If the electronic spreadsheet was the first accounting revolution, the cloud and SaaS will be the second. Richard Anning of the ICAEW said in the piece that “accounting systems have been relatively slow to ‘go into the cloud’” – I’d like to make Richard aware that we’re already here, and we have been for a few years (although his naiveté is hardly surprising given the institute’s struggles with modernity). That said, some accountants have shown a certain reluctance to move online – why is that? Aside from wilful ignorance on the part of some, the problem is not with cloud computing – which is seeing faster adoption than ever -but with accountancy practices. The sheer logistics of translating vanilla invoice and expense information into a double-entry accounting system using software is a gargantuan task, made harder still if you want to ensure the books you generate are valid and standards-compliant.

David Quigg of the AAT council surmises that people using electronic accounting system often believe their records are correct purely because they are on a computer – therefore accountants are still required to hold users’ hands, to ensure they make no mistakes. Not so, Mr. Quigg. With intelligently designed software even a completely knowledge-free user can be guided through a simple process to produce correct accounts.

Again, the problem here is not the user nor the technology (which the piece heavily implies), the issue is translating the information from easily-comprehensible figures into the language of accounting. It isn’t easy, but with software it can be done.

Contrary to the research by the Open University cited by Willis (fortuitously timed to coincide with a big promotion of their own bookkeeping courses, it should be added), when setting up Crunch we found that the majority of small business owners saw their accountants as a witch doctors of sorts – practitioners of dark arts who had to be paid in kind for their services. By putting control in the hands of clients through simple software we are helping them to better understand the accounting process (obviously, I can understand why this would worry some accountants!), and allowing them to feel a part of their investment in our services, rather than pouring money into a black hole and having their accounts spat out at the other end.

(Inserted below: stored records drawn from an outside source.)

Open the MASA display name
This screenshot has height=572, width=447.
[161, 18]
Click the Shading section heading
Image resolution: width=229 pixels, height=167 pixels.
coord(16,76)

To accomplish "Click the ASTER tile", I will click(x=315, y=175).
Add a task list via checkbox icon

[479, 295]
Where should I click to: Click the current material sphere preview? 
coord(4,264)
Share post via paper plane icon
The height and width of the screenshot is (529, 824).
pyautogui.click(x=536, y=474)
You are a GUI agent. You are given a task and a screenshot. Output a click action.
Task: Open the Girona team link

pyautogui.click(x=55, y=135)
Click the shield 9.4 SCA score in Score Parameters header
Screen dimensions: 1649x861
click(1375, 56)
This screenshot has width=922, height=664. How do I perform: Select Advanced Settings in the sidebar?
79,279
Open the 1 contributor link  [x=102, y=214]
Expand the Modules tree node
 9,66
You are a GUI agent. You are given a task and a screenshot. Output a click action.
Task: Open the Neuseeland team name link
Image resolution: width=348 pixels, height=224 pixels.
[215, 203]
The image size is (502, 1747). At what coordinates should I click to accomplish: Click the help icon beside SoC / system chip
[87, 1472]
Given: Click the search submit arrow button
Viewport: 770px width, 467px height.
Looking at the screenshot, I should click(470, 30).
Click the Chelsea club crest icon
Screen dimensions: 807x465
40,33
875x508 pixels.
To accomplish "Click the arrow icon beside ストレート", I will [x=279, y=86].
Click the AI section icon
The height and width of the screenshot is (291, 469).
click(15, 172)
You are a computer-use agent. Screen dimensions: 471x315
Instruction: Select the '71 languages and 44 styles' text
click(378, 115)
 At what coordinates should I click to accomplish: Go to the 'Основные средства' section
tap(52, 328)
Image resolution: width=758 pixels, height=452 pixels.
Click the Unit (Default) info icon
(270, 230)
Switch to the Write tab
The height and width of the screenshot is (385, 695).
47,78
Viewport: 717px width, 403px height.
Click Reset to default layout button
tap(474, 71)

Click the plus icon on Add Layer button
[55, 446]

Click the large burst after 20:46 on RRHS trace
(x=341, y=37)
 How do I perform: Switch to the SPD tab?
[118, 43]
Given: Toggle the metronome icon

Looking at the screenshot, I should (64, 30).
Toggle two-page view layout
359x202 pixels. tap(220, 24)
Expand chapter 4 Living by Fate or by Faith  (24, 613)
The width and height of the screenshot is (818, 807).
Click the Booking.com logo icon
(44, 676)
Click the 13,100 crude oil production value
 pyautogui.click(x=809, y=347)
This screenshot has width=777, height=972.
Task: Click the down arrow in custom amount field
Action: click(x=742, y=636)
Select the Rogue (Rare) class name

Where I completely agree with the AAT is that accountants should have a face and be eminently approachable. This is the one thing an accountant can still do better than a computer, and the one huge pitfall of cloud computing. Our accountants often say they feel more like encyclopedias than calculators because they act as fonts of knowledge instead of data-entry grunts. Local accountancy firms have to target several verticals due to their comparatively small market, and can’t possibly hope to be experts in business, personnel and tax regulations for businesses of all sizes. Our market is the entire country – so we specifically target freelancers, contractors and small businesses and make sure we know their issues inside out. Our targeted approach means we can better serve our clients, even if we never meet them face-to-face. Visit VeryGoodService.com, a website recognising companies with exemplary customer support, and you’ll only find one accountancy firm on there – Crunch. When your accountants aren’t tapping away on spreadsheets all day you’ll be surprised how personable they become.

By automating accountancy practises through software we can increase our efficiency (see our “Annual accounts in one click” function, for example), lower our costs – and in turn, our clients’ expenditure. It used to be the rule that a cheap accountant was a bad accountant. We’re the cheapest full-service accountant around and are listed top of an independent leaderboard for small business ASPs.

The trick is to let each arm of the business do what they do best – let the computers do the computing, and let the humans be human. Evolution needn’t be feared.